В амбар нас не пустили. Мы слышали шум копыт, голоса людей, выкрикивающих какие-то команды. Потом ликующе заржал жеребец…
— Иисус Христос, Сэнди! — с растущим раздражением сказал Шак.
— Заткнись, монстр! — прикрикнул на него Сэнди и повернулся ко мне. В его голубых глазах плясало злое любопытство. — Ты нам много всего рассказал в Дель-Рио, мальчик. Что дошел до конца, что теперь у тебя умерли все чувства и что тебе наплевать на все. Помнишь?
— Конечно, помню.
— Но Нашвилл подействовал тебе на нервы.
— Разве?
— Может быть, ты жулик, студент? — Он назвал меня студентом в последний раз.
— Не понял.
— Может, ты просто играешь дурацкую роль, а внутри все еще наполнен всякой ерундой?
— Хватит болтать, ради Бога, — возмутился Шак.
— Я не знаю, о чем ты говоришь, Сэнди, — соврал я, понимая, к чему он клонит, но не зная, смогу ли я сделать это. И сейчас этого не знаю.
— Давай возьмем эту беби и посмотрим, не обманываешь ли ты себя. Тебе достаточно сказать одно слово, Кирби, и мы прекратим, О'кей, Шак, можешь взять этого ребенка в койку.
Шак улыбнулся и стремглав бросился к девушке:
— Пошли, беби. Давай!
Хелен смотрела на него с детским отвращением. Он схватил ее за руки и сдернул с кресла. Девушка попыталась вырваться и начала плакать.
— Пошли, кукла. — Эрнандес положил тяжелую волосатую лапу на талию Хелен и почти с гротескной нежностью потащил к открытой двери спальни.
Блондинка все повторяла тоненьким голоском:
— Я хочу домой. Пожалуйста, я хочу домой.
Я сказал себе, что мне наплевать. Я сказал, что еще одно изнасилование в истории человечества вряд ли имеет какое-нибудь значение.

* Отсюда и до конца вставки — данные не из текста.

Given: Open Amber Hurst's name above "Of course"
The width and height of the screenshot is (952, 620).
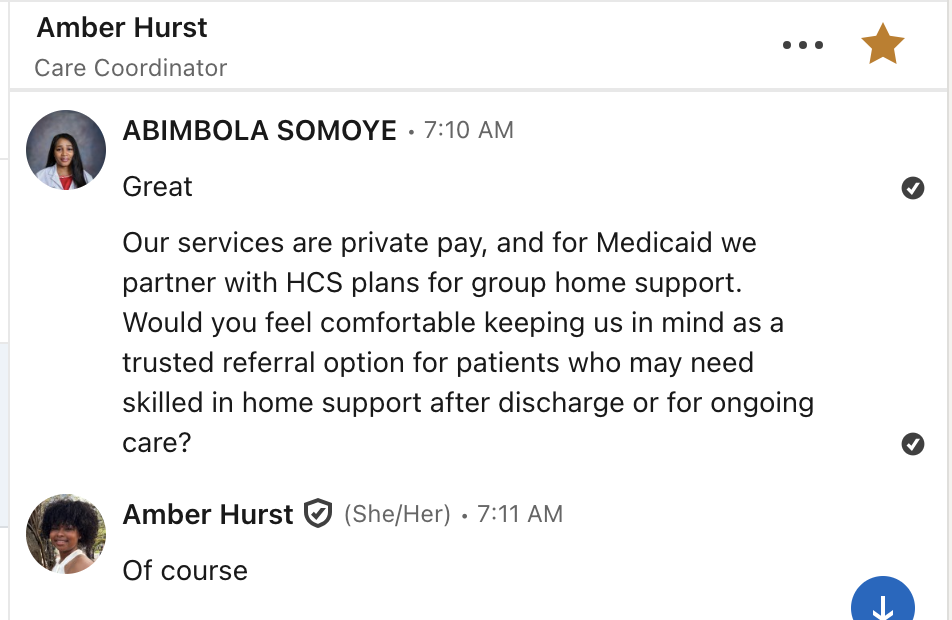Looking at the screenshot, I should pyautogui.click(x=208, y=514).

Она находится в таком состоянии, что не поймет, что с ней произошло, и вряд ли что-нибудь вспомнит потом. Я сказал себе, что отбросил всю жалость, все чувства. Я смотрел на Кэти, серую и сморщившуюся, залившую кровью кафельный пол, и это стало концом всякого милосердия.
Они дошли до двери.
Нан рассмеялась, и меня затошнило от ее смеха.
— Ты выиграл, — сказал я Сэнди. — Ты выиграл, брат. Он насмешливо посмотрел на меня.

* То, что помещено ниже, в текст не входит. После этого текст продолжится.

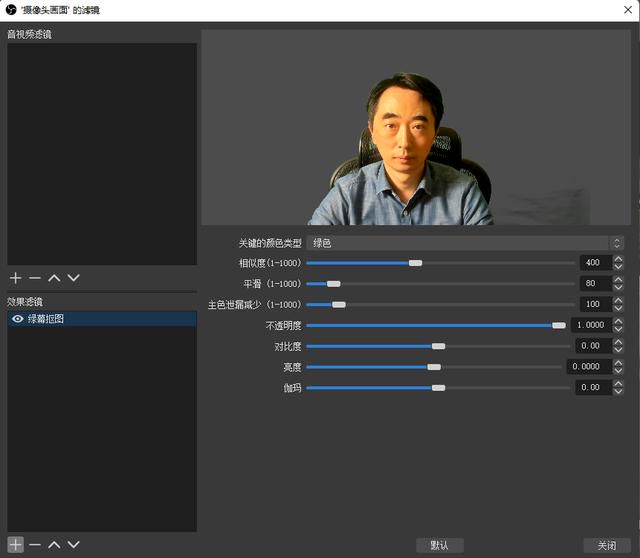Screen dimensions: 640x558
Task: Remove selected effect filter using bottom minus icon
Action: point(35,545)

— Не сегодня, Шак. Отпусти ее, чудовище. Эта беби принадлежит Кирби. Но было уже поздно. Сэнди так долго испытывал терпение Шака, что оно наконец лопнуло.
Шак толкнул девушку в спальню и остановился в дверном проеме.
— Иди к черту! — прохрипел он. — Она моя. Сэнди вскочил и перешагнул через кофейный столик.
— Ты хочешь разозлить меня, Шак?
— Назад! Назад, или я убью тебя, приятель! Я встал и двинулся на цыпочках к Эрнандесу.
— Ты сделаешь, что я тебе сказал, — тихо велел Сэнди.
— Все, баста! — объявил Шак. — Больше этого не будет. Я подошел к стоящей на столе лампе. Ее подставка выглядела достаточно внушительной, чтобы применить ее в качестве оружия. Тут не выдержала Нан.
— Чертовы дураки! — Она бросилась Шаку на шею и прижалась к нему.
— Ты не получишь удовольствия от девчонки, которая не знает, как это делать, — прошептала она. — Будь молодцом, Шак.
Лицо Эрнандеса прояснилось. Нан оттащила его от двери, и они неуклюже направились через гостиную в другую спальню.
— Что здесь происходит? — возмутился Сэнди.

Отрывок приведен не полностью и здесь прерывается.